§ **Task to complete**
Exactly as written, transcribe the lines that run from the one containing "Perfuração de Poço Artesiano Preço" to the end of the records below.

(Extracted material begins)

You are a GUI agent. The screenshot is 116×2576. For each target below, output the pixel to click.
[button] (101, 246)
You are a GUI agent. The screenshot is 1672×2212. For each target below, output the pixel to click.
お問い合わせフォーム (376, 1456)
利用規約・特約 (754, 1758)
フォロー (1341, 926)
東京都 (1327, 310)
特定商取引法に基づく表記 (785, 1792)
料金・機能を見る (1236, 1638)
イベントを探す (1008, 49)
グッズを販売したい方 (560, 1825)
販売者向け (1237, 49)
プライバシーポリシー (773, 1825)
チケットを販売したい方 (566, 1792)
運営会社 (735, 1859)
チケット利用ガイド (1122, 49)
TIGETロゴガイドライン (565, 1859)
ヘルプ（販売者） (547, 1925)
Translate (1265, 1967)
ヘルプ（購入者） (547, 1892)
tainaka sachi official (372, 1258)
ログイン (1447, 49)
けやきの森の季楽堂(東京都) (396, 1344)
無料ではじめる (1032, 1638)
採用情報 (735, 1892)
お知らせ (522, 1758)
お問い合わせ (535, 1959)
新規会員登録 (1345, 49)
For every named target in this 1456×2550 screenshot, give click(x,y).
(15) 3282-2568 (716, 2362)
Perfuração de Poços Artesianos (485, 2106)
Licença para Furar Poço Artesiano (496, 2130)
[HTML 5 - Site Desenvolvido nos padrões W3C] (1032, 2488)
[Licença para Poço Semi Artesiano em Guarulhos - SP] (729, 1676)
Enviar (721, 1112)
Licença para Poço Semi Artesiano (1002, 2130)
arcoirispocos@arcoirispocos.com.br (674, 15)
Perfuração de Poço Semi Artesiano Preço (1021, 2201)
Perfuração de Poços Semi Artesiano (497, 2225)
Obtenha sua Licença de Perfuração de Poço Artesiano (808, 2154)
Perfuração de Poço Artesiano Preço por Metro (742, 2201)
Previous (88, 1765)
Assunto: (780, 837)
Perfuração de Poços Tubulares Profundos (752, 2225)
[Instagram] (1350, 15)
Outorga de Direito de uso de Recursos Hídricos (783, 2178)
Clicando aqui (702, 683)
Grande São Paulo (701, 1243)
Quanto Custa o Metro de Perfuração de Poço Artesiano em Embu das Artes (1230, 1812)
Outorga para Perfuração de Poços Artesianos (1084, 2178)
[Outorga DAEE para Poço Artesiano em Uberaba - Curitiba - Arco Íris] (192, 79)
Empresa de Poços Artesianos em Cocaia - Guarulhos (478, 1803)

(Extracted material ends)

§ **Exercise result**
Perfuração de Poço Artesiano Preço por Metro (742, 2201)
Previous (88, 1765)
Assunto: (780, 837)
Perfuração de Poços Tubulares Profundos (752, 2225)
[Instagram] (1350, 15)
Outorga de Direito de uso de Recursos Hídricos (783, 2178)
Clicando aqui (702, 683)
Grande São Paulo (701, 1243)
Quanto Custa o Metro de Perfuração de Poço Artesiano em Embu das Artes (1230, 1812)
Outorga para Perfuração de Poços Artesianos (1084, 2178)
[Outorga DAEE para Poço Artesiano em Uberaba - Curitiba - Arco Íris] (192, 79)
Empresa de Poços Artesianos em Cocaia - Guarulhos (478, 1803)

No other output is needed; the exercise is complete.